Text block ::
--- start ---

Interview with Neil Mulholland
Programme Director of MA/MFA Contemporary Art Photography
Associate Head School of Art / Head of Postgraduate/Context
Edinburgh College of Art The University of Edinburgh
Text by: Funky He
The Contemporary Art Photography programme at Edinburg College of Art (ECA) primarily enables students to use lens-based media to examine and explore themes of their own choosing and to produce a resolved body of work allied to rigorous research and professional practice. ECA Students consistently demonstrate exceptional levels of achievement across an impressive range of practice including Landscape, Documentary, Portraiture, Still Life, Video. Whatever the approach, it is undertaken within contemporary contexts allied to historical/cultural awareness of the medium in the context of contemporary art practice and underpinned by academic rigour.
ART.ZIP: Can you tell us about the Contemporary Art Photography course at the Edinburgh College of Art as a whole?
NM: Photography at the Edinburgh College of Art used to be a design course – not long ago – it was in the design school, but it has held a visual communication perspective for a long time. It sat inside animation, film and television and so was in that kind of design/photography niche, but the staff had always been fine art photographers. Undergraduate photography in that sense was very broad and it combined a fine art sensibility with a design photography technical ability. The programmes at ECA are kind of mixture whilst Glasgow School of Art, for example, has two programmes that are completely separate. The course here is more or less dominated by a fine art approach and recently we have moved over to the School of Art from the School of Design.

--- end ---

Given instruction A ::
Answer these questions using the interview above:
(i) Who is credited as the author of the interview text?
(ii) Into which school has photography at the Edinburgh College of Art recently moved, and from which school?
(iii) How many programmes does the interview say Glasgow School of Art has, and how are they described?
Given instruction B :: Write out the passage of the interview from "Interview with Neil" up to and including "by academic rigour.", character for character.

Data shown ::
--- start ---

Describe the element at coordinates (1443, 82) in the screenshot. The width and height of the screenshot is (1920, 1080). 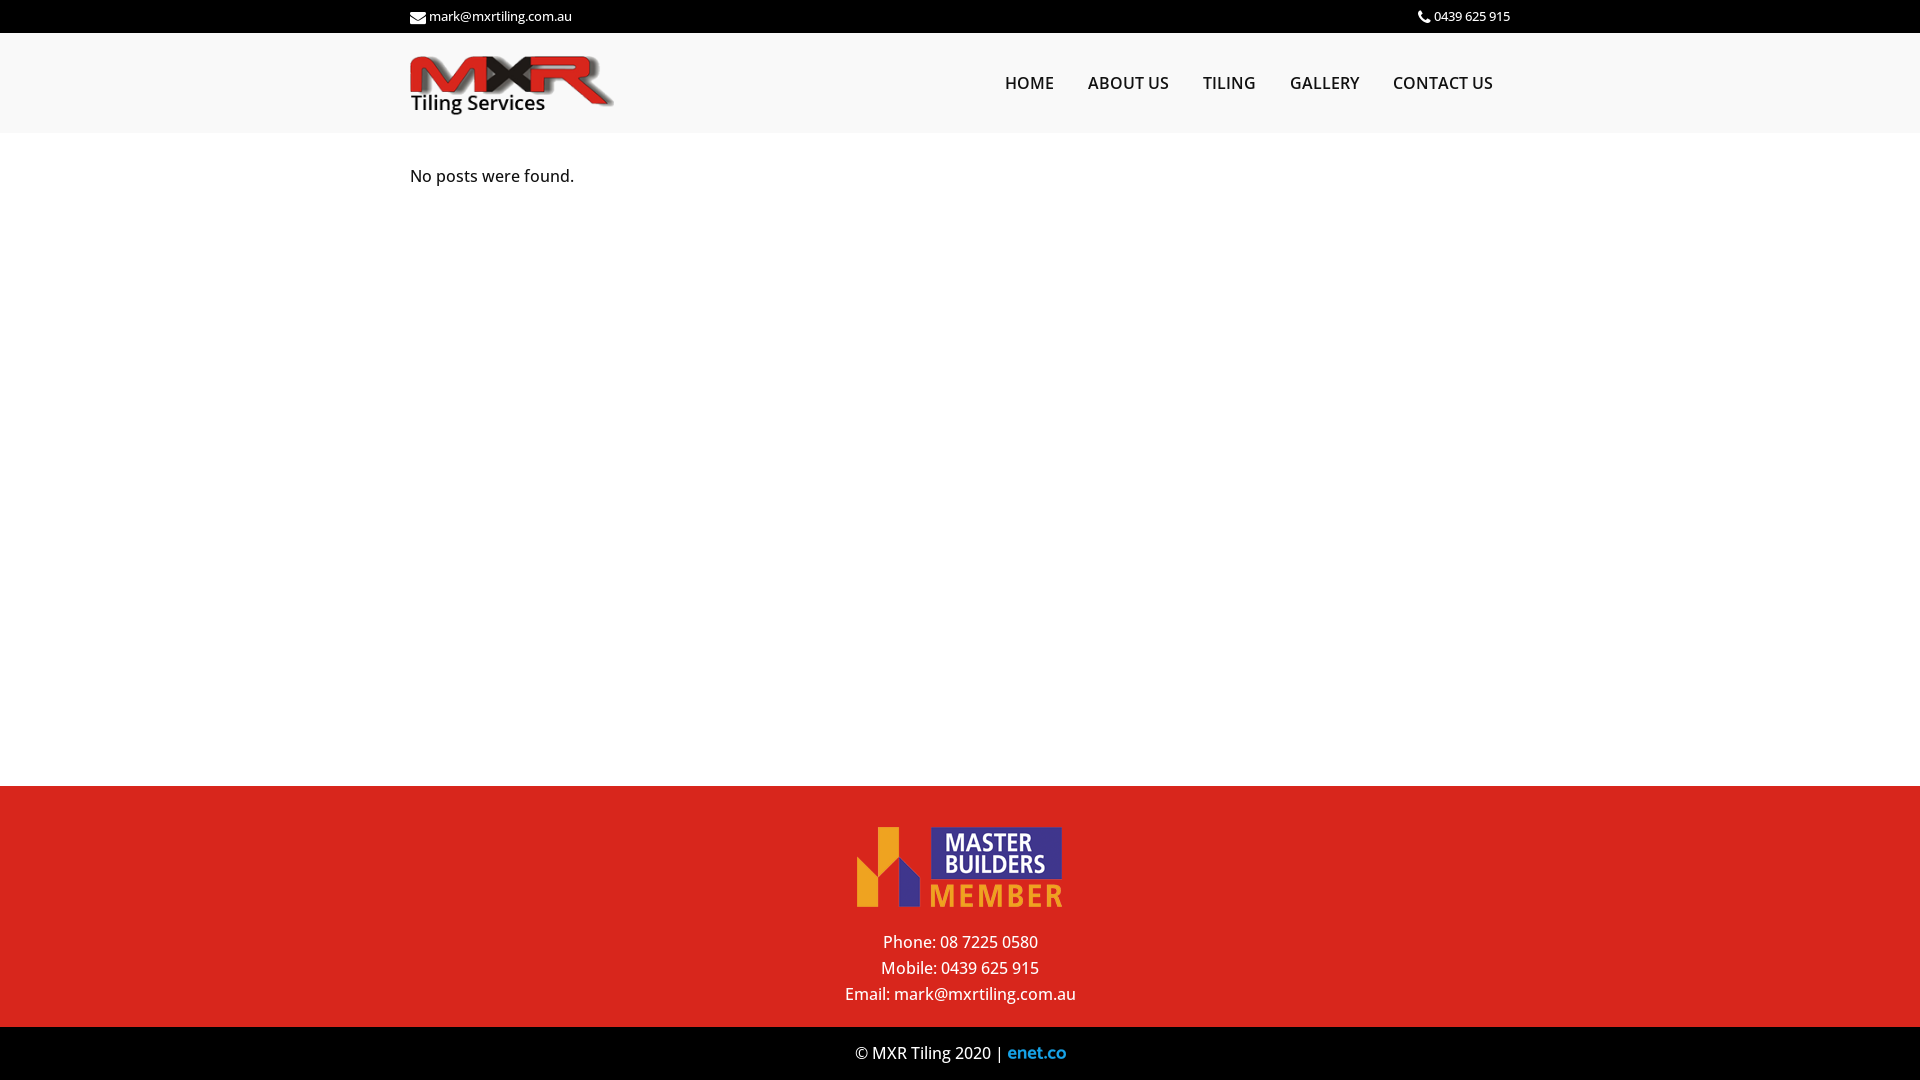
I see `'CONTACT US'` at that location.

--- end ---

Written answer A ::
(i) Funky He
(ii) It moved into the School of Art from the School of Design.
(iii) Two programmes, described as completely separate.

Written answer B ::
Interview with Neil Mulholland
Programme Director of MA/MFA Contemporary Art Photography
Associate Head School of Art / Head of Postgraduate/Context
Edinburgh College of Art The University of Edinburgh
Text by: Funky He
The Contemporary Art Photography programme at Edinburg College of Art (ECA) primarily enables students to use lens-based media to examine and explore themes of their own choosing and to produce a resolved body of work allied to rigorous research and professional practice. ECA Students consistently demonstrate exceptional levels of achievement across an impressive range of practice including Landscape, Documentary, Portraiture, Still Life, Video. Whatever the approach, it is undertaken within contemporary contexts allied to historical/cultural awareness of the medium in the context of contemporary art practice and underpinned by academic rigour.